# Home Theater Receiver woes...



## zulukingcrowned (May 2, 2010)

Hey guys,

Right now I have a Pioneer VSX-517 that I bought a couple years ago on a whim just to get my speakers up and pumping when I moved into a new house. Now, after ****ing around with it and not being happy with the interface and general performance I'm considering an upgrade. I'm looking for a audio/video receiver under 400 that will do an adequate job and I'm having trouble since I have limited knowledge.

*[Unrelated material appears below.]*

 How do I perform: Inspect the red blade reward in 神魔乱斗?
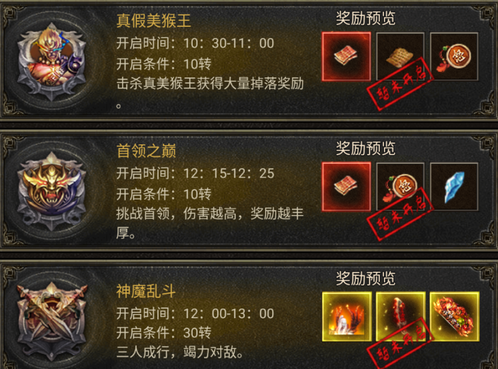click(x=401, y=317)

I would like HDMI input for my sharp LED TV and PS3...only going to be powering 2 large ESS speakers (old German AMT drivers with piano tweeters on top that still shake the house) for the time being, having no need nor money to get speakers.

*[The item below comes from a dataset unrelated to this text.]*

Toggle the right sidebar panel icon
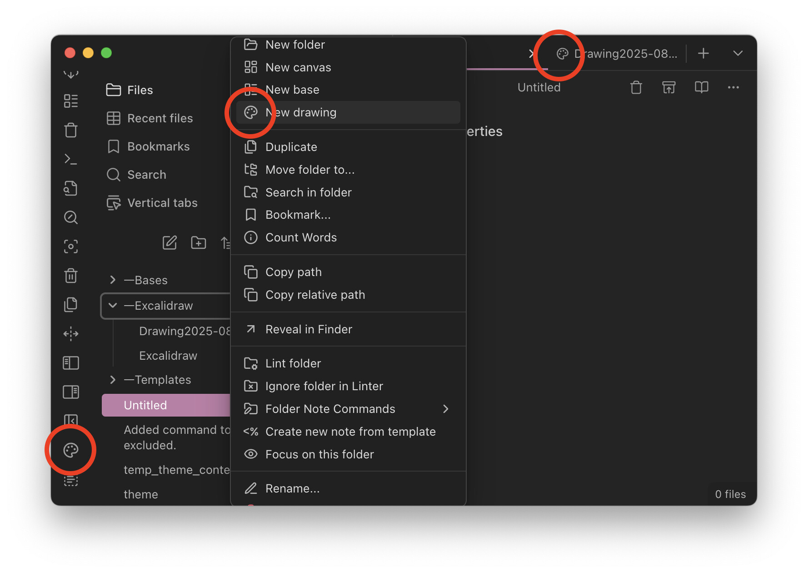808x573 pixels. coord(71,392)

Throw me some suggestions guys  I'd really like to get a receiver regimented only for music, but I need to consolidate my system right now and not make a larger. :mean:


----------



## jimmy2345 (Jul 12, 2010)

Might want to check into a Marantz SR7002. You can usually find them for 400-500 used on ebay.


----------



## pyfocal (Aug 12, 2007)

This is a good deal.I have a couple of their amps and they are some of the best mid priced stuff you can get.Rotel RSX-1055 5.1 Home Theater Receiver (RSX1055) - eBay (item 150515814849 end time Dec-05-10 07:45:10 PST)


----------



## zulukingcrowned (May 2, 2010)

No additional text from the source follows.